THE PROBLEM
Starting at the first line below, copy through to the last line exactly.

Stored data
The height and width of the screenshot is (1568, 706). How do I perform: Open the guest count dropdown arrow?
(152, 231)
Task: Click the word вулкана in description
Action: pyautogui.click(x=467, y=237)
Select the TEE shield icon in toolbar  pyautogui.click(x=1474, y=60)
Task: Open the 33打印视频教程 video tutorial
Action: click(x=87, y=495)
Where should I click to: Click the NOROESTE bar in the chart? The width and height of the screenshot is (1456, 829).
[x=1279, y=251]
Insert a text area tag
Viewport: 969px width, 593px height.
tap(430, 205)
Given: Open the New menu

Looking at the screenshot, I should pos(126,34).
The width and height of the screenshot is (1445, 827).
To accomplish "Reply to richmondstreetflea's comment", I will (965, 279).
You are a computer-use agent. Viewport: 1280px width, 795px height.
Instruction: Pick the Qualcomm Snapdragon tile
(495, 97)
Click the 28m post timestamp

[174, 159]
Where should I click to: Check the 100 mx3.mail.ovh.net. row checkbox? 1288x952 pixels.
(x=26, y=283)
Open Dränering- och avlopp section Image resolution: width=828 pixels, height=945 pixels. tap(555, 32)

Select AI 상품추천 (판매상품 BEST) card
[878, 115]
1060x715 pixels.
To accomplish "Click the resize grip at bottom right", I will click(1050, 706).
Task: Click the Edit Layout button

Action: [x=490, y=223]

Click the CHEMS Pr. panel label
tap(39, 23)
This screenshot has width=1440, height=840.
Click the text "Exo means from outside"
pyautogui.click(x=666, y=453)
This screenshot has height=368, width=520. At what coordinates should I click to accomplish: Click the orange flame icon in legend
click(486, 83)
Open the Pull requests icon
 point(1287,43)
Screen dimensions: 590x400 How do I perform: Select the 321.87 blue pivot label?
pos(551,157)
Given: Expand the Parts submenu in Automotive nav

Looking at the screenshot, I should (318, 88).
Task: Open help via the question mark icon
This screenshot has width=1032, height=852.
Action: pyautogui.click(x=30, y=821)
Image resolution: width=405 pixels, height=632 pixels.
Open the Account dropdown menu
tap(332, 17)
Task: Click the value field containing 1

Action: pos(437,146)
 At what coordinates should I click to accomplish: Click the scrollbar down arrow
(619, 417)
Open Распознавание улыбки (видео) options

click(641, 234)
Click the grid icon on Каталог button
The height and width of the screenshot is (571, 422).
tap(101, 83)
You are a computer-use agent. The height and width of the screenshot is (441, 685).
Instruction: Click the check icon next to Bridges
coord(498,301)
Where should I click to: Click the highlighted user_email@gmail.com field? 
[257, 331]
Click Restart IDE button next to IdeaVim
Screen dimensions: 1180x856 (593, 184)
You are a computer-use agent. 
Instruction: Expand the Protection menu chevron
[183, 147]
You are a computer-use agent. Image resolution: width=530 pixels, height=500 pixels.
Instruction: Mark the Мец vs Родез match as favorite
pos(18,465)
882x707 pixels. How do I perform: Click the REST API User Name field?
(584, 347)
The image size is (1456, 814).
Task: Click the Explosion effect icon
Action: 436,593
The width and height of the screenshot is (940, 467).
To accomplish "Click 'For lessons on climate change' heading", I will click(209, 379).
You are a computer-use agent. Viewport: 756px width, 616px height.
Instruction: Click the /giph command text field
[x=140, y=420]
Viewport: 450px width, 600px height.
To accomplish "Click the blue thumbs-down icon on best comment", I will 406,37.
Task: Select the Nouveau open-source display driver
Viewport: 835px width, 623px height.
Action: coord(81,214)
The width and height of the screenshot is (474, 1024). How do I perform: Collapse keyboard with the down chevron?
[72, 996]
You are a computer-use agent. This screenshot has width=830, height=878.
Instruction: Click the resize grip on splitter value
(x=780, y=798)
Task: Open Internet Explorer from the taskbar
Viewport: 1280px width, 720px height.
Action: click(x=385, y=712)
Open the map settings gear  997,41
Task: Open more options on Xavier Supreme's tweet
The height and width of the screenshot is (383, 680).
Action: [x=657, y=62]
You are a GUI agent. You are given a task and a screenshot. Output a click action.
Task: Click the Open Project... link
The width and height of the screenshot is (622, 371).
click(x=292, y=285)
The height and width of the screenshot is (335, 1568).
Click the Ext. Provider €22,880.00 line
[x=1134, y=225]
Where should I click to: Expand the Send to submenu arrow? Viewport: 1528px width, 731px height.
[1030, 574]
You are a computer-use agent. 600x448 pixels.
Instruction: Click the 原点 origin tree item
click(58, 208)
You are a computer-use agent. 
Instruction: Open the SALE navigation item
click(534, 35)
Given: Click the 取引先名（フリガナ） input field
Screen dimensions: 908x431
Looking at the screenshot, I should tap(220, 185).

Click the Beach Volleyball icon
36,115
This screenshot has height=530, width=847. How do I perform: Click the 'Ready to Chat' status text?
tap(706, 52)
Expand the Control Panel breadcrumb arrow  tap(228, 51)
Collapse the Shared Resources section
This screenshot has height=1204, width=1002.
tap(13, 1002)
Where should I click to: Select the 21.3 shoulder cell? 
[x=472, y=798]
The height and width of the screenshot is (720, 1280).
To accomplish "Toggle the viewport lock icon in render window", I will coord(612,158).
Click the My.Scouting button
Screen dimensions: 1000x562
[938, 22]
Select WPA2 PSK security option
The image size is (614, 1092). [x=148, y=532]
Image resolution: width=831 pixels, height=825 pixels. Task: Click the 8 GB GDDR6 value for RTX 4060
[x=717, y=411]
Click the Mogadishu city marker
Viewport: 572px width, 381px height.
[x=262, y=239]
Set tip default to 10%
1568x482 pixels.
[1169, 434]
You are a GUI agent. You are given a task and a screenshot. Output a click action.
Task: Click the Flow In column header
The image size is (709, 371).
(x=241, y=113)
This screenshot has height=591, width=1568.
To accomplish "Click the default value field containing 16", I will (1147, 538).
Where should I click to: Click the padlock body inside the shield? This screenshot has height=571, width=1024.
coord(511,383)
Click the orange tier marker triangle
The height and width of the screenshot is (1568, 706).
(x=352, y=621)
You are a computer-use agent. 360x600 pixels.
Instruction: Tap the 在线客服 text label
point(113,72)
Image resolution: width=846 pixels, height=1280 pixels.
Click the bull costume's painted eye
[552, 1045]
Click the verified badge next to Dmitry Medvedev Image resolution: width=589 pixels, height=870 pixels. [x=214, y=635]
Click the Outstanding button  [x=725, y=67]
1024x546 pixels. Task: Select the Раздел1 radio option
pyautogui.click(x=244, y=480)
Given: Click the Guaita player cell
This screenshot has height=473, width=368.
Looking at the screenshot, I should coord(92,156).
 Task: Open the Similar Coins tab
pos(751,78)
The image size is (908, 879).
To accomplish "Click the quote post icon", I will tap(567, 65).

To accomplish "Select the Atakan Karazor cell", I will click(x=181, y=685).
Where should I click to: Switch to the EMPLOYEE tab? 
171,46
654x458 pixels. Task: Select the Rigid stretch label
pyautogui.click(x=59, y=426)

WRITTEN RESPONSE
The height and width of the screenshot is (1568, 706). How do I perform: Open the guest count dropdown arrow?
(152, 231)
Task: Click the word вулкана in description
Action: pyautogui.click(x=467, y=237)
Select the TEE shield icon in toolbar  pyautogui.click(x=1474, y=60)
Task: Open the 33打印视频教程 video tutorial
Action: click(x=87, y=495)
Where should I click to: Click the NOROESTE bar in the chart? The width and height of the screenshot is (1456, 829).
[x=1279, y=251]
Insert a text area tag
Viewport: 969px width, 593px height.
tap(430, 205)
Given: Open the New menu

Looking at the screenshot, I should pos(126,34).
The width and height of the screenshot is (1445, 827).
To accomplish "Reply to richmondstreetflea's comment", I will (965, 279).
You are a computer-use agent. Viewport: 1280px width, 795px height.
Instruction: Pick the Qualcomm Snapdragon tile
(495, 97)
Click the 28m post timestamp

[174, 159]
Where should I click to: Check the 100 mx3.mail.ovh.net. row checkbox? 1288x952 pixels.
(x=26, y=283)
Open Dränering- och avlopp section Image resolution: width=828 pixels, height=945 pixels. tap(555, 32)

Select AI 상품추천 (판매상품 BEST) card
[878, 115]
1060x715 pixels.
To accomplish "Click the resize grip at bottom right", I will click(1050, 706).
Task: Click the Edit Layout button

Action: [x=490, y=223]

Click the CHEMS Pr. panel label
tap(39, 23)
This screenshot has width=1440, height=840.
Click the text "Exo means from outside"
pyautogui.click(x=666, y=453)
This screenshot has height=368, width=520. At what coordinates should I click to accomplish: Click the orange flame icon in legend
click(486, 83)
Open the Pull requests icon
 point(1287,43)
Screen dimensions: 590x400 How do I perform: Select the 321.87 blue pivot label?
pos(551,157)
Given: Expand the Parts submenu in Automotive nav

Looking at the screenshot, I should (318, 88).
Task: Open help via the question mark icon
This screenshot has width=1032, height=852.
Action: pyautogui.click(x=30, y=821)
Image resolution: width=405 pixels, height=632 pixels.
Open the Account dropdown menu
tap(332, 17)
Task: Click the value field containing 1

Action: pos(437,146)
 At what coordinates should I click to accomplish: Click the scrollbar down arrow
(619, 417)
Open Распознавание улыбки (видео) options

click(641, 234)
Click the grid icon on Каталог button
The height and width of the screenshot is (571, 422).
tap(101, 83)
You are a computer-use agent. The height and width of the screenshot is (441, 685).
Instruction: Click the check icon next to Bridges
coord(498,301)
Where should I click to: Click the highlighted user_email@gmail.com field? 
[257, 331]
Click Restart IDE button next to IdeaVim
Screen dimensions: 1180x856 (593, 184)
You are a computer-use agent. 
Instruction: Expand the Protection menu chevron
[183, 147]
You are a computer-use agent. Image resolution: width=530 pixels, height=500 pixels.
Instruction: Mark the Мец vs Родез match as favorite
pos(18,465)
882x707 pixels. How do I perform: Click the REST API User Name field?
(584, 347)
The image size is (1456, 814).
Task: Click the Explosion effect icon
Action: 436,593
The width and height of the screenshot is (940, 467).
To accomplish "Click 'For lessons on climate change' heading", I will click(209, 379).
You are a computer-use agent. Viewport: 756px width, 616px height.
Instruction: Click the /giph command text field
[x=140, y=420]
Viewport: 450px width, 600px height.
To accomplish "Click the blue thumbs-down icon on best comment", I will 406,37.
Task: Select the Nouveau open-source display driver
Viewport: 835px width, 623px height.
Action: coord(81,214)
The width and height of the screenshot is (474, 1024). How do I perform: Collapse keyboard with the down chevron?
[72, 996]
You are a computer-use agent. This screenshot has width=830, height=878.
Instruction: Click the resize grip on splitter value
(x=780, y=798)
Task: Open Internet Explorer from the taskbar
Viewport: 1280px width, 720px height.
Action: click(x=385, y=712)
Open the map settings gear  997,41
Task: Open more options on Xavier Supreme's tweet
The height and width of the screenshot is (383, 680).
Action: [x=657, y=62]
You are a GUI agent. You are given a task and a screenshot. Output a click action.
Task: Click the Open Project... link
The width and height of the screenshot is (622, 371).
click(x=292, y=285)
The height and width of the screenshot is (335, 1568).
Click the Ext. Provider €22,880.00 line
[x=1134, y=225]
Where should I click to: Expand the Send to submenu arrow? Viewport: 1528px width, 731px height.
[1030, 574]
You are a computer-use agent. 600x448 pixels.
Instruction: Click the 原点 origin tree item
click(58, 208)
You are a computer-use agent. 
Instruction: Open the SALE navigation item
click(534, 35)
Given: Click the 取引先名（フリガナ） input field
Screen dimensions: 908x431
Looking at the screenshot, I should tap(220, 185).

Click the Beach Volleyball icon
36,115
This screenshot has height=530, width=847. How do I perform: Click the 'Ready to Chat' status text?
tap(706, 52)
Expand the Control Panel breadcrumb arrow  tap(228, 51)
Collapse the Shared Resources section
This screenshot has height=1204, width=1002.
tap(13, 1002)
Where should I click to: Select the 21.3 shoulder cell? 
[x=472, y=798]
The height and width of the screenshot is (720, 1280).
To accomplish "Toggle the viewport lock icon in render window", I will coord(612,158).
Click the My.Scouting button
Screen dimensions: 1000x562
[938, 22]
Select WPA2 PSK security option
The image size is (614, 1092). [x=148, y=532]
Image resolution: width=831 pixels, height=825 pixels. Task: Click the 8 GB GDDR6 value for RTX 4060
[x=717, y=411]
Click the Mogadishu city marker
Viewport: 572px width, 381px height.
[x=262, y=239]
Set tip default to 10%
1568x482 pixels.
[1169, 434]
You are a GUI agent. You are given a task and a screenshot. Output a click action.
Task: Click the Flow In column header
The image size is (709, 371).
(x=241, y=113)
This screenshot has height=591, width=1568.
To accomplish "Click the default value field containing 16", I will (1147, 538).
Where should I click to: Click the padlock body inside the shield? This screenshot has height=571, width=1024.
coord(511,383)
Click the orange tier marker triangle
The height and width of the screenshot is (1568, 706).
(x=352, y=621)
You are a computer-use agent. 360x600 pixels.
Instruction: Tap the 在线客服 text label
point(113,72)
Image resolution: width=846 pixels, height=1280 pixels.
Click the bull costume's painted eye
[552, 1045]
Click the verified badge next to Dmitry Medvedev Image resolution: width=589 pixels, height=870 pixels. [x=214, y=635]
Click the Outstanding button  [x=725, y=67]
1024x546 pixels. Task: Select the Раздел1 radio option
pyautogui.click(x=244, y=480)
Given: Click the Guaita player cell
This screenshot has height=473, width=368.
Looking at the screenshot, I should coord(92,156).
 Task: Open the Similar Coins tab
pos(751,78)
The image size is (908, 879).
To accomplish "Click the quote post icon", I will tap(567, 65).

To accomplish "Select the Atakan Karazor cell", I will click(x=181, y=685).
Where should I click to: Switch to the EMPLOYEE tab? 
171,46
654x458 pixels. Task: Select the Rigid stretch label
pyautogui.click(x=59, y=426)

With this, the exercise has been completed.